Cinque colpi di pistola esplosi contro un garage e un'auto nel silenzio di una serata pre-natalizia. Un atto che la Cgil Area Vasta Catanzaro-Crotone-Vibo definisce di "gravità estrema" e che oggi, 6 gennaio 2026, torna a interrogare profondamente la coscienza civile della città. L'intimidazione subita da Antonio Iannello, Presidente del Consiglio comunale di Vibo Valentia, non è solo un attacco alla sfera privata di un amministratore, ma una ferita aperta nel cuore delle istituzioni locali.

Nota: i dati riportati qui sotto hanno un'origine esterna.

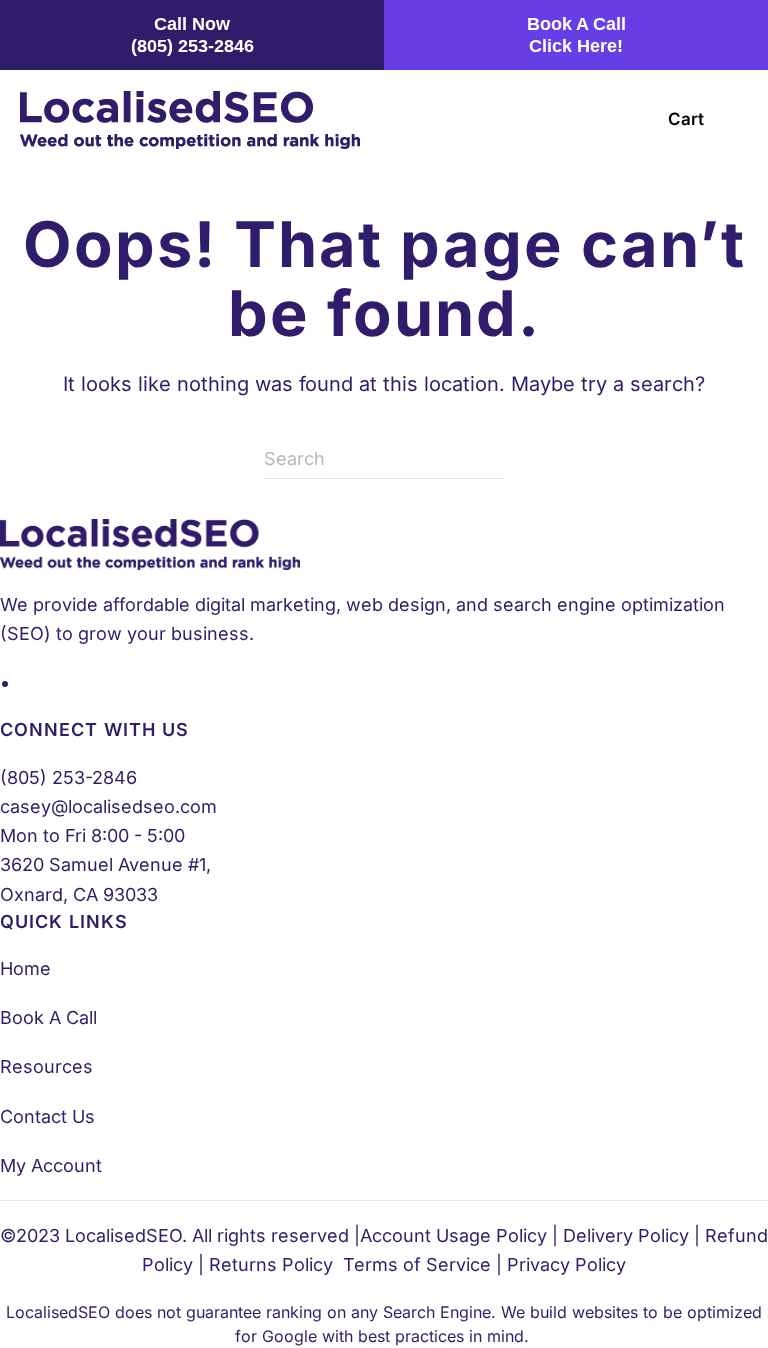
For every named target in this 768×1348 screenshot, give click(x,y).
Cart (686, 119)
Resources (46, 1066)
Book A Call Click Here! (576, 35)
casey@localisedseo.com (108, 806)
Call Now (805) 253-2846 (192, 35)
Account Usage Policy (453, 1235)
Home (25, 968)
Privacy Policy (566, 1264)
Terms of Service (417, 1264)
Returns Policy (271, 1264)
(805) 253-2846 (68, 777)
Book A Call (48, 1017)
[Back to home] (190, 120)
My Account (51, 1165)
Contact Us (47, 1116)
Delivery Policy (626, 1235)
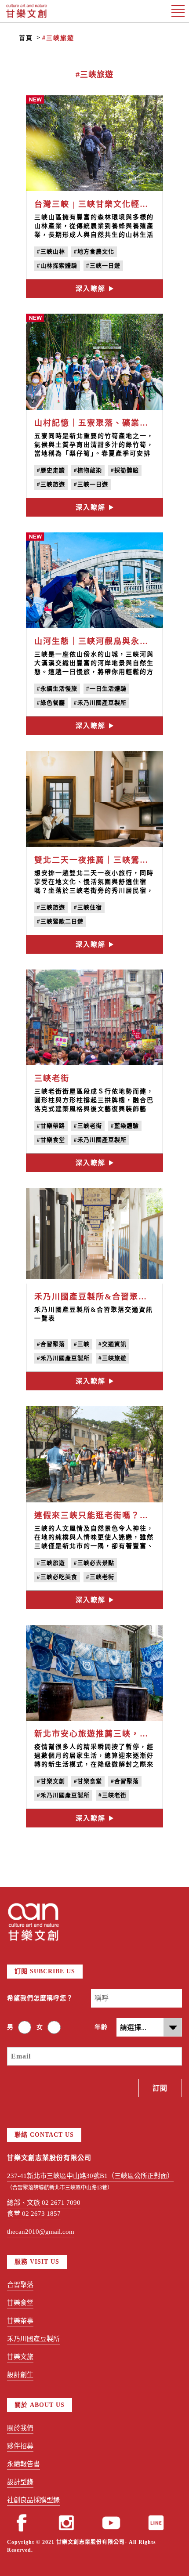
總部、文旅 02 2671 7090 (43, 2202)
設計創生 (20, 2374)
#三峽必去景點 (94, 1562)
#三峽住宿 (88, 907)
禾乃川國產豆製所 (33, 2338)
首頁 (26, 38)
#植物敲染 (88, 470)
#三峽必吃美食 (57, 1577)
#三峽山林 (51, 251)
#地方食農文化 (94, 251)
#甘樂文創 (51, 1781)
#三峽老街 (88, 1125)
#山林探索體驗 (57, 265)
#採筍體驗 (125, 470)
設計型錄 (20, 2482)
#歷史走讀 (51, 470)
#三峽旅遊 (58, 38)
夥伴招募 (20, 2445)
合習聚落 (20, 2284)
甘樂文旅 (20, 2356)
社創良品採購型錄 (33, 2500)
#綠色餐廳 (51, 702)
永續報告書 (23, 2463)
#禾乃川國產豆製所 (100, 702)
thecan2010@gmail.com (40, 2231)
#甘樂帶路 (51, 1125)
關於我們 (20, 2427)
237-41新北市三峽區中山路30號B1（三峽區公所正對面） (90, 2175)
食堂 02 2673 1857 (34, 2213)
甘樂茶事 (20, 2320)
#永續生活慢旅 (57, 688)
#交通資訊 (112, 1344)
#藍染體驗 (125, 1125)
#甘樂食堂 (51, 1139)
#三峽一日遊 (103, 265)
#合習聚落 (51, 1344)
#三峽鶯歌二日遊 (60, 921)
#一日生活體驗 (106, 688)
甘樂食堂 (20, 2302)
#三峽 (82, 1344)
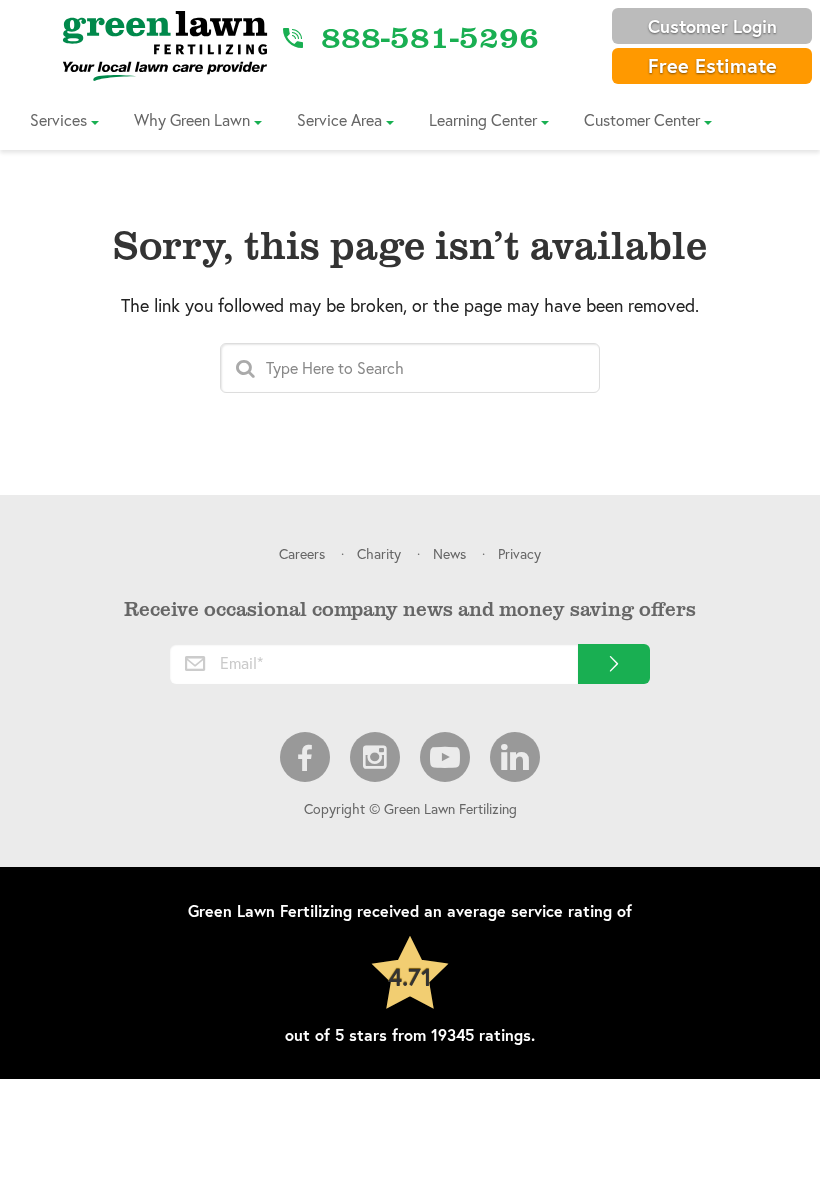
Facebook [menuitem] (305, 757)
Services (58, 119)
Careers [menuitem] (302, 553)
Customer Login (712, 26)
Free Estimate (712, 65)
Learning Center (483, 119)
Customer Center (642, 119)
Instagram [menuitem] (375, 757)
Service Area (339, 119)
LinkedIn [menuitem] (515, 757)
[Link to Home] (165, 45)
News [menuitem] (449, 553)
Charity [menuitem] (379, 553)
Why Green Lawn (192, 119)
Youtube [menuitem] (445, 757)
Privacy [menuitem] (519, 553)
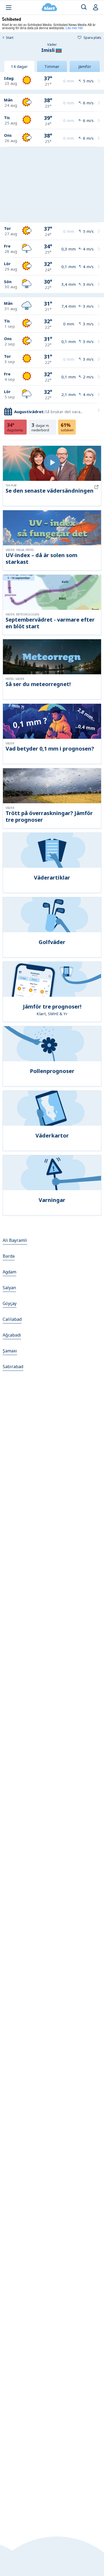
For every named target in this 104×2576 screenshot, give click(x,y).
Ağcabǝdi (12, 1335)
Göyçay (10, 1303)
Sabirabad (13, 1366)
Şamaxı (10, 1351)
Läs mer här (74, 27)
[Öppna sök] (84, 7)
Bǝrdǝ (9, 1256)
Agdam (9, 1272)
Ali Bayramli (15, 1240)
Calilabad (12, 1319)
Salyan (9, 1288)
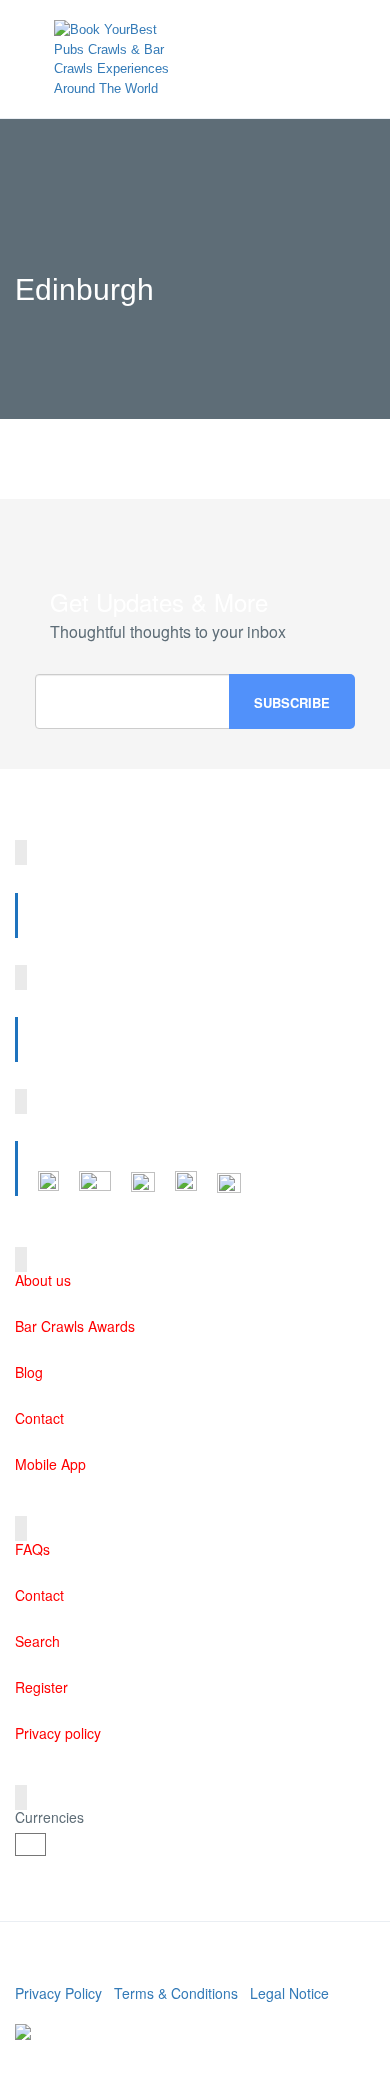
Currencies (49, 1817)
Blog (29, 1372)
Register (41, 1687)
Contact (39, 1418)
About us (43, 1280)
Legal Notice (289, 1993)
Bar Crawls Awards (75, 1326)
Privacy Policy (58, 1993)
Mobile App (50, 1464)
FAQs (32, 1549)
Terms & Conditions (176, 1993)
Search (37, 1641)
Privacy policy (58, 1733)
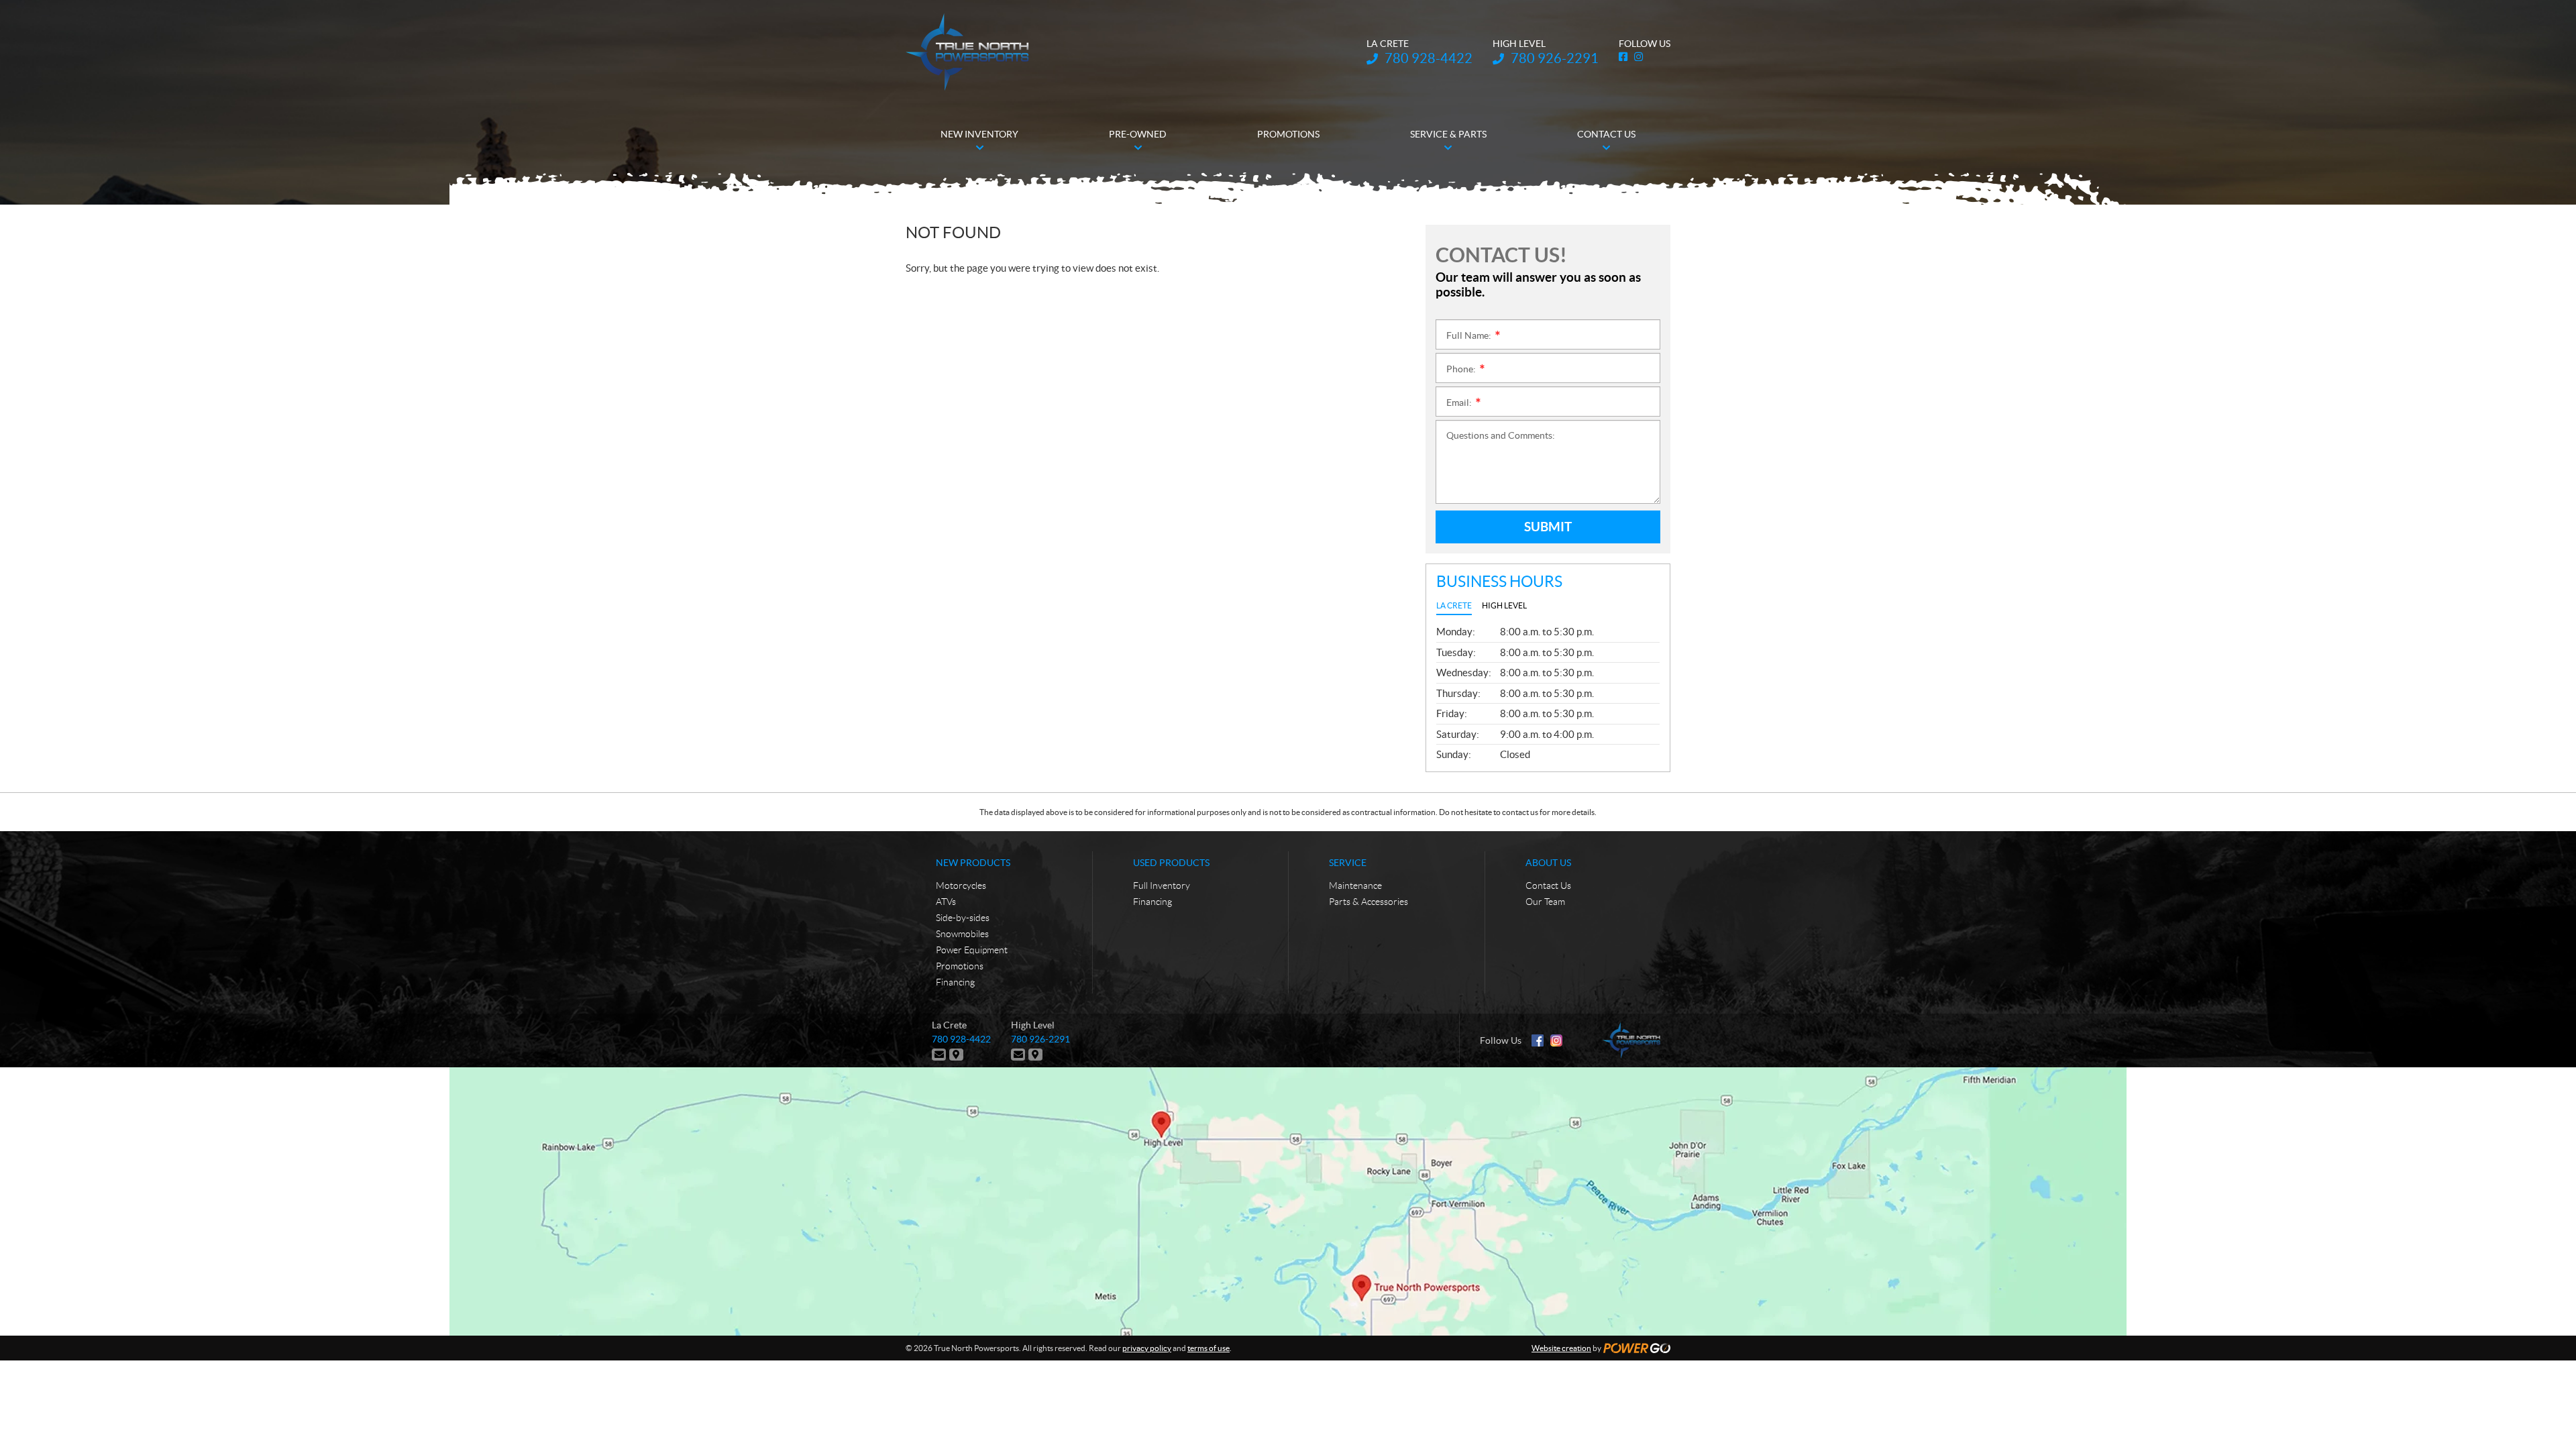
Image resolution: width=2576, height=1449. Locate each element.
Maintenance (1355, 885)
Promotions (959, 966)
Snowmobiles (962, 933)
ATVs (946, 901)
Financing (955, 982)
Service (1347, 862)
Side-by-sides (962, 917)
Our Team (1545, 901)
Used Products (1171, 862)
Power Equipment (972, 950)
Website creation (1561, 1348)
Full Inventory (1161, 885)
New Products (973, 862)
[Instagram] (1556, 1040)
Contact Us (1548, 885)
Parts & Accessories (1368, 901)
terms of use (1208, 1348)
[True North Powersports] (967, 52)
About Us (1548, 862)
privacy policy (1146, 1348)
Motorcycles (961, 885)
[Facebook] (1538, 1040)
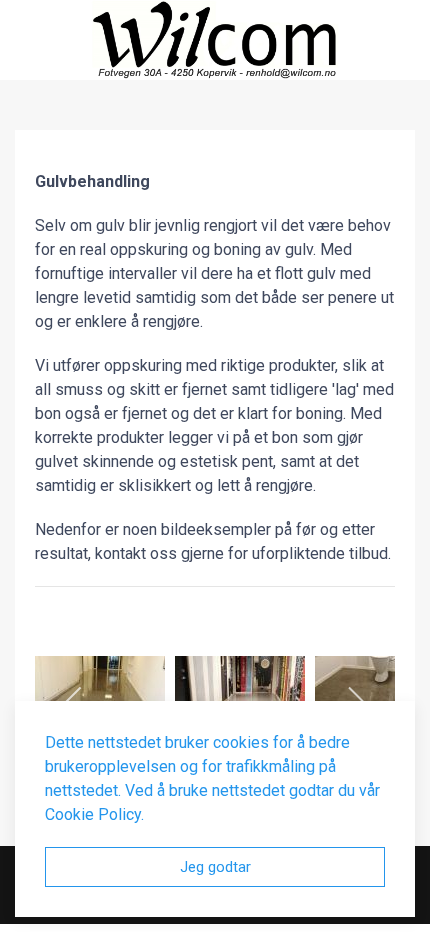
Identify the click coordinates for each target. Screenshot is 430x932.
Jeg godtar (215, 867)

Per il sindacato, l'episodio non può essere derubricato a semplice fatto di cronaca nera. Secondo il segretario generale della Cgil Area Vasta, Enzo Scalese, ci troviamo di fronte a un segnale inquietante che riporta Vibo indietro nel tempo. «Quando si spara contro la casa di un rappresentante eletto — afferma Scalese — si tenta di intimidire una funzione pubblica e di condizionare la vita di una comunità». Il rischio, sottolinea il sindacato, è che la paura generi silenzio, indebolendo la partecipazione e la fiducia dei cittadini nelle istituzioni.

Sebbene il lavoro di magistratura e forze dell'ordine sia considerato fondamentale, la Cgil sposta l'accento sulla necessità di una reazione sociale e culturale. La sicurezza, nelle parole di Scalese, non è un concetto che riguarda solo le divise, ma è strettamente legato alla qualità del tessuto civile. «Dove attecchiscono paura e silenzio, si indeboliscono il confronto e la democrazia. È indispensabile che tutte le forze sane della città facciano sentire una presenza forte e visibile».

La ricetta della Cgil per contrastare l'illegalità e la prepotenza passa attraverso il miglioramento delle condizioni di vita e di lavoro dei cittadini. L'impegno del sindacato è quello di stare accanto a chi opera nel rispetto delle regole, ma con una visione d'insieme. «Difendere la democrazia, oggi — conclude Enzo Scalese — significa anche scegliere di non abbassare lo sguardo». L'appello è dunque rivolto a tutta la cittadinanza: non lasciare soli gli amministratori sotto tiro e costruire, insieme, gli anticorpi necessari per respingere ogni tentativo di condizionamento criminale.